Daran ist – Überraschung, Überraschung – COOLMAN nicht ganz unschuldig.
Also schmeißen wir die Zeitmaschine an. Alles einsteigen! Wir reisen eine Woche zurück in die Vergangenheit.
EINE WOCHE VORHER
Ich liege in meinem Bett und warte. Ich warte darauf, dass Lena mich anruft. Das tue ich jeden Tag, seit wir aus Berlin wieder zurück sind. Lena habe ich die letzten zwei Monate nur in der Schule gesehen. Dort spricht sie kein Wort mit mir. Abgesehen von »Hau ab!«, »Mach, dass du wekommst!« oder »Verpiss dich, du Vollidiot!«. Jetzt sind Osterferien, und ihre Beleidigungen fehlen mir.
Ich glaube auch nicht, dass sie das wirklich alles ernst meint. Es rutscht ihr so raus, und nachher tut es ihr bestimmt leid. Auch wenn sie sich das nicht anmerken lässt.
Ich muss ihr einfach Zeit geben, bis sie endlich spürt, dass sie ohne mich nicht leben kann. Jungen in meinem Alter haben eine durchschnittliche Lebenserwartung von etwa achtzig Jahren, und das heißt, ihr bleiben noch gut achtundsechzig Jahre, in denen sie mich jederzeit anrufen kann.
Aus Antis Zimmer nebenan dröhnen die Bässe ihrer Anlage. Es hört sich an, als würde jemand mit einem Vorschlaghammer rhythmisch gegen die Wände hauen. Meine Schwester heißt eigentlich Antigone, aber sie nennt sich schon seit Jahren nur noch Anti. Das passt auch viel besser zu ihr: Sie hat schwarz gefärbte Haare, trägt ausschließlich schwarze Klamotten, und ihre Vorstellung vom Leben sieht auch recht düster aus. Sie ist eine echte Stimmungskanone, meine Schwester.
Meine Eltern mischen sich da nicht ein. Die sind ziemlich tolerant. Das liegt wahrscheinlich daran, dass sie Schauspieler sind. Sie treten hier am Stadttheater auf, und das bedeutet, dass ich die Abende oft allein mit Anti verbringen muss. Das ist nicht unbedingt ein Vorteil, wenn man – so wie ich – Horrorfilme nicht besonders mag. Ansonsten sind meine Eltern in Ordnung. Abgesehen davon, dass sie ständig vor mir rumknutschen müssen. Andere Kinder haben normale Eltern, also geschiedene. Meine sind immer noch verliebt. Was nicht weiter schlimm wäre, wenn sie es nicht andauernd zeigen würden.

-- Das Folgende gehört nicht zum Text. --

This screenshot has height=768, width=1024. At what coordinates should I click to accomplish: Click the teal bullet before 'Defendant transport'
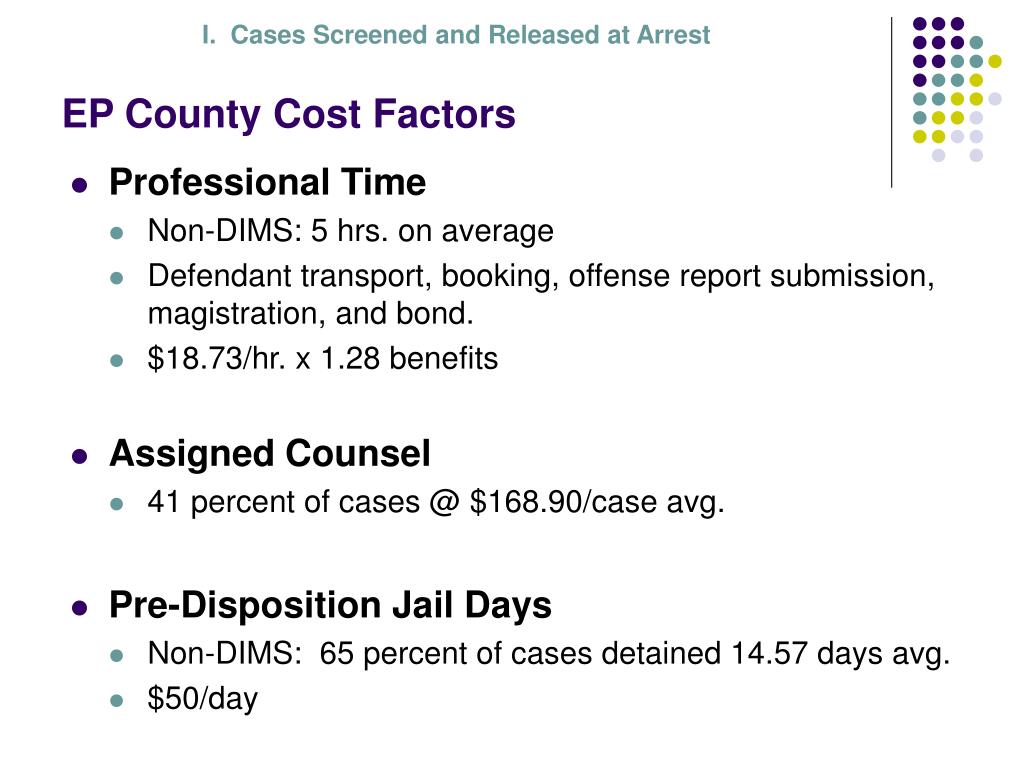tap(117, 278)
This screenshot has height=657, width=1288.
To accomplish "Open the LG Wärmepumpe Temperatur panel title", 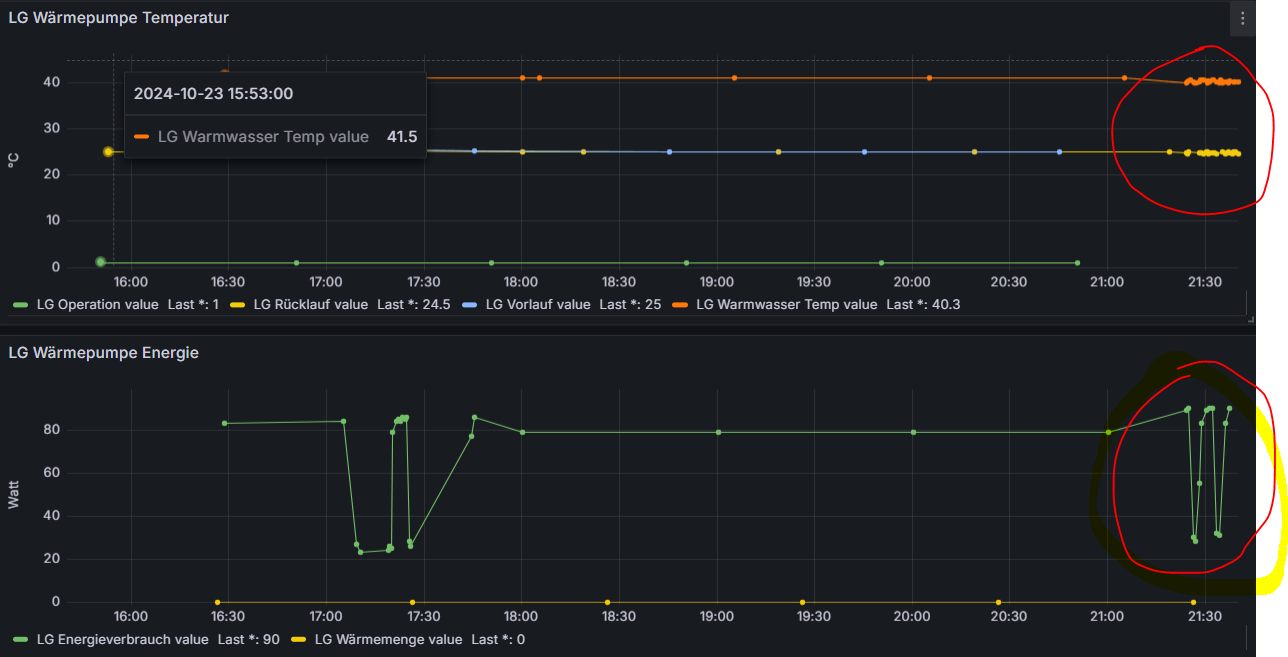I will pyautogui.click(x=119, y=18).
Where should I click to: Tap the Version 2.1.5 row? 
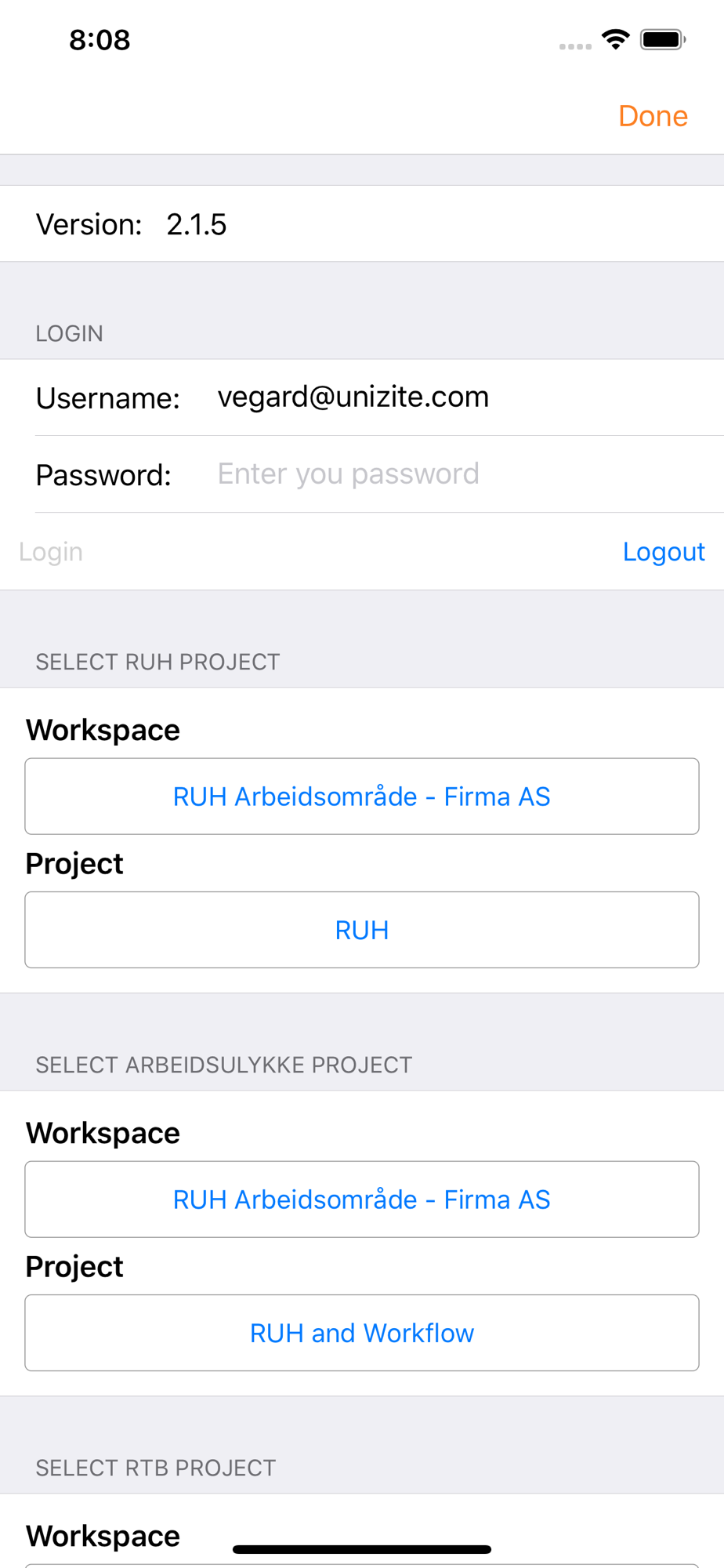point(362,223)
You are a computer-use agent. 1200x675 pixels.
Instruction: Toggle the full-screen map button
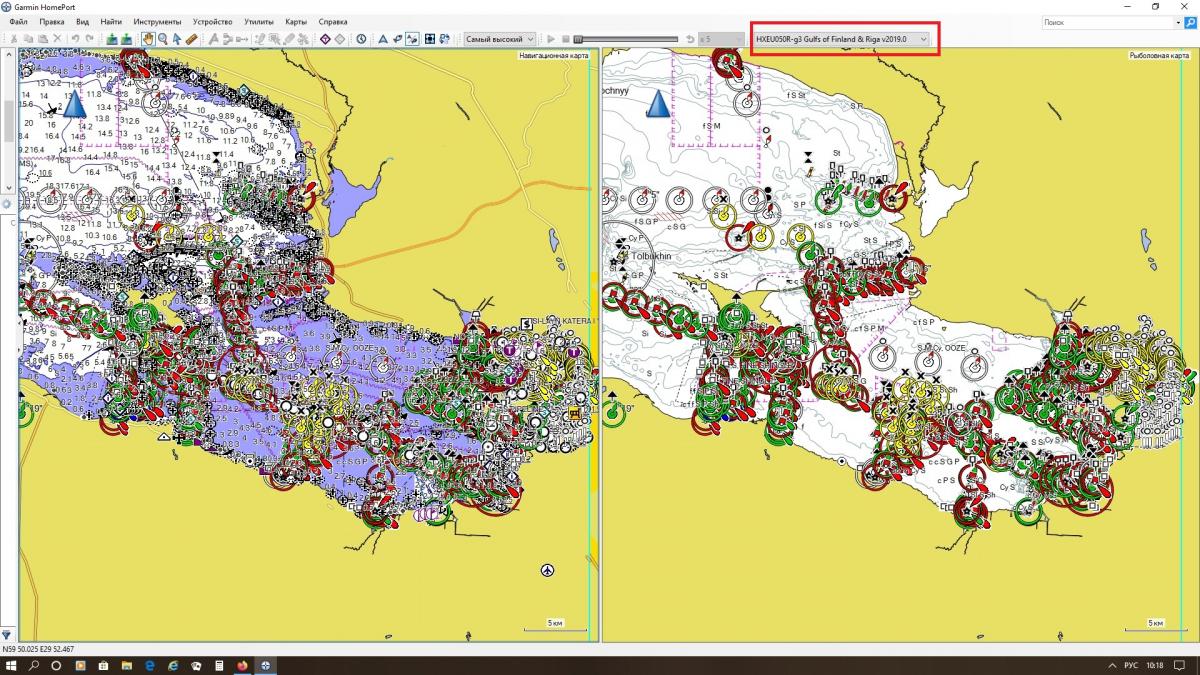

Ich schüttle den Kopf, um das Bild meiner knutschenden Eltern aus meinem Gehirn zu vertreiben. Das klappt. Dafür habe ich jetzt Lenas Bild vor meinem inneren Auge. Ich schüttle noch einmal den Kopf. Aber ihr Bild verschwindet nicht, sondern bleibt, als hätte es sich auf meiner inneren Festplatte eingebrannt. Für immer!